As a technical leader, one of the most consequential mistakes we can make is equating engineering value with the volume of code produced. That equation was already flawed before the rise of AI-assisted development and today is actively misleading. Code is becoming cheaper to generate, easier to scaffold, and faster to refactor. Understanding why systems fail, however, remains scarce. In this environment, the engineer who can reliably diagnose, localize, and explain failures is often more valuable than the engineer who can rapidly produce new features.

When mentoring young engineers, I encourage them to see themselves as debuggers first and authors second. Writing software is an act of construction while debugging is an act of understanding. Okay, maybe that's harsh but if we assume most creation hides in a veil of generated slop you may see my point more clearly. Construction can be accelerated with templates, frameworks, and generative tools. Understanding cannot. It requires mental models, patience, and the discipline to interrogate assumptions rather than blindly apply fixes. An engineer who learns to debug well develops a deep intuition for how systems behave under stress, ambiguity, and partial failure. These are precisely the conditions that define real-world production environments.

This mindset shift also changes how we teach and evaluate engineers. Instead of rewarding only clean pull requests and rapid delivery, we should reward clarity of diagnosis in development, code review, and bug/incident triage. When an incident occurs, I look closely at who can explain the failure in plain language, who can trace cause to effect across layers, and who can articulate what signals mattered and which were noise. These engineers may not always be the fastest coders, but they are the ones who stabilize teams, shorten outages, and prevent repeated mistakes. Their value compounds over time.

AI-assisted coding reinforces this need rather than diminishing it. Generative tools can produce syntactically correct code, suggest patterns, and even draft tests. What they cannot reliably do is determine whether a system’s behavior matches its intent in a complex environment, or why an emergent interaction caused a latent defect to surface. Please don't try and persuade anybody this is untrue with groomed, seasoned and coordinated agents over time. Nonsense. Debugging is the act of reconciling intent with reality. Teaching young engineers to rely on reasoning, instrumentation, and verification (rather than blind trust in generated output) is one of the most important leadership responsibilities we now have.

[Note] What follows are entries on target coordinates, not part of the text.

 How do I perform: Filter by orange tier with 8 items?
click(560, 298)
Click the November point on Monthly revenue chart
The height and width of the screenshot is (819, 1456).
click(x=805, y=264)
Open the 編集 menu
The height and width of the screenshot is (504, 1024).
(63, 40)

Mentorship, therefore, must be deliberate. I often ask engineers not just to fix a bug, but to write a short narrative explaining how they found it, what assumptions they tested, and what signals guided them. Every bug fix PR becomes a postmortem for reinforced learnings for the author and the reviewers. I encourage them to attach debuggers, inspect live state, and read logs critically rather than immediately editing code. Over time, this builds confidence and judgment. They learn that most bugs are not solved by clever code, but by careful observation.

Ultimately, teams that prioritize debugging produce better software even when they write less of it. They build systems that are easier to reason about, easier to operate, and easier to evolve. In an era where code generation is increasingly automated, the human differentiator is not how fast we can type, but how well we can think. Teaching engineers to be debuggers first is not a nostalgic preference for old-school rigor. Debugging is now a pragmatic response to the future of software engineering.